The things that make me feel desperate are meaningless and childish for some people. Because I have nothing to worry about my livelihood, I think very seriously about things that are beyond most people’s concern.
Since I don’t believe in any dogmatism, I look for my own answer freely.
My point is, sometimes I am really in despair. Sometimes I feel really burnt out. Then I get down to the basics and simple things, and try to look at life afresh without any preconceived value judgment. In those detached, peaceful, clear moments, nothing seems to be very important. Only a few fundamental truths appear very clearly, such as anicca (impermanence), anatta (egolessness), craving (desire, attachment, clinging), and suffering (unsatisfactoriness, pain — mental and physical), lobha (greed), dosa (aversion), and moha (delusion). The worst is delusion. Not having the opportunity to observe is too bad — too many distractions in life.
“… how a man must have suffered to be so much in need of playing the clown!” Is this true, my dear friend? You must know. That was what Nietzsche said regarding Shakespeare.

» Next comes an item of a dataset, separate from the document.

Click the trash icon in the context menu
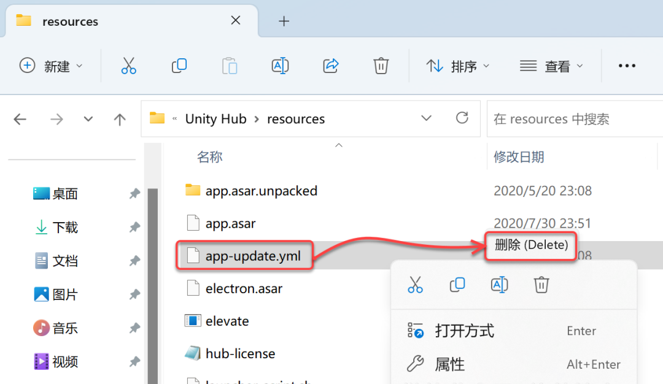 [x=541, y=284]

Because my ideas are radical it is not easy for me to talk with most people who are orthodox. Therefore, it is hard for me to teach. If I really speak my mind, I will end up in trouble. It’s not easy to be honest. I want to be more honest and open but I don’t want to get into trouble. I have to learn to be quiet, or otherwise become a hermit.
In this super busy, supersonic, super distraction, superficial world — is there any hope for the majority of mankind to be sane? I’m not talking about the majority; I’m talking about those few who are above average? Let the average people eat, sleep, listen to rock ‘n’ roll, and die.
People are becoming like manufactured clothes — stereotyped, cheap, short-lasting style with no personal uniqueness. I like things (clothes) that are specially custom-fitted, with taste and quality (yes, that’s very important), and which are long-lasting.
I have read about satellites in a science book: some satellites go around the Earth with increasing radius; they go farther and farther as they go around the Earth, and at a certain point when they cannot go around the earth anymore, they go off, away from the Earth, breaking away from the gravitational force. I feel like that satellite. I feel this very often and very strongly.
Sometimes I don’t feel like talking much. People talk mostly to kill time, not because they have anything special to communicate. Then there is the danger of misunderstanding when you try to communicate something that you feel deeply. You are laughed at. Understanding is a very precious and rare phenomenon.
Just as a physician might say that there very likely is not one single living human being who is completely healthy, so anyone who really knows mankind might say that there is not one single living human being who does not despair a little, who does not secretly harbour an unrest, an inner strife, a disharmony, an anxiety about an unknown something or a something he does not even dare to try to know, an anxiety about some possibility in existence or an anxiety about himself, so that, just as the physician speaks of going around with an illness in the body, he walks around with a sickness, carries around a sickness of the spirit that signals its presence at rare intervals in and through an anxiety he cannot explain. (Kierkegaard)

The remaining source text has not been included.